Comfort Your Gassy Baby
Swallowing air and passing gas is common in infancy. But excessive intestinal gas can make a young baby miserable. A mother of one of my gassy little patients describes these bloated episodes:
When my daughter is trying to pass gas, it is like a mother going through a difficult labor.
How to Relieve the Gassy Baby
- If breastfeeding, be sure baby’s lips form a good seal far back on the areola.
- If bottle feeding, be sure baby’s lips are positioned on the wide base of the nipple, not just on the tip.
- Tilt the bottle at a thirty-to-forty-degree angle while feeding so that air rises to the bottom of the bottle; or try collapsible formula bags.
- Eliminate fuss foods from your diet if breastfeeding (see elimination diet)
- Feed baby smaller volumes more frequently
- Keep baby upright (at about a forty-five-degree angle) during and for a half-hour after a feeding.
- Avoid prolonged sucking on pacifiers or empty bottle nipples.
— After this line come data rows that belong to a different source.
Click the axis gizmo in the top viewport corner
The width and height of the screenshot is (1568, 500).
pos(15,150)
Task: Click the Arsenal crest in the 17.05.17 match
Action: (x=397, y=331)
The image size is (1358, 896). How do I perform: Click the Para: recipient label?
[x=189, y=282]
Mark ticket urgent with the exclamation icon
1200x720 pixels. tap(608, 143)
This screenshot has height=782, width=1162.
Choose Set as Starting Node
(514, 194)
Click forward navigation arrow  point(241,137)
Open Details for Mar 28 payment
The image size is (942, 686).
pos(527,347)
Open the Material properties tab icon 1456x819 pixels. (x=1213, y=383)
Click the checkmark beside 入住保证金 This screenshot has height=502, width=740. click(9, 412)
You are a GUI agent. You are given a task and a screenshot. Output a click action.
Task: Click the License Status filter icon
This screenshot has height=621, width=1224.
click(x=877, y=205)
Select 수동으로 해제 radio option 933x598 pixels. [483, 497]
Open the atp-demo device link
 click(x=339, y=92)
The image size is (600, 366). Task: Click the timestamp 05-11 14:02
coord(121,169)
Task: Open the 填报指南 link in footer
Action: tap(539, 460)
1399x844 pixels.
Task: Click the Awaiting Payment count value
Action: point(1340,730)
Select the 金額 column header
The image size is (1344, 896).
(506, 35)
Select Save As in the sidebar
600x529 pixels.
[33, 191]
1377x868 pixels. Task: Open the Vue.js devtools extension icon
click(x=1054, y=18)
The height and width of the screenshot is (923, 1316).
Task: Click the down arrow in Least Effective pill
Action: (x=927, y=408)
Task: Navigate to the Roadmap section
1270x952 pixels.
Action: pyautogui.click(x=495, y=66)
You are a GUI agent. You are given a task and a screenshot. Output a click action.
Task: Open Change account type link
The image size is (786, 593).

- Respond promptly to a baby’s cries. First and foremost, be sure to burp baby during and after feedings. You can also try the following techniques and remedies (see comforting colic, for more about these):
- Abdominal massage
- Baby bends. Lie baby on his/her back, bend knees and legs toward abdomen applying gentle pressure on tummy.
- Simethicone drops
- Tummy rolls (see coping with colic)
- Warm baths
- Infant probiotics may be helpful with gassy and/or colicky infants.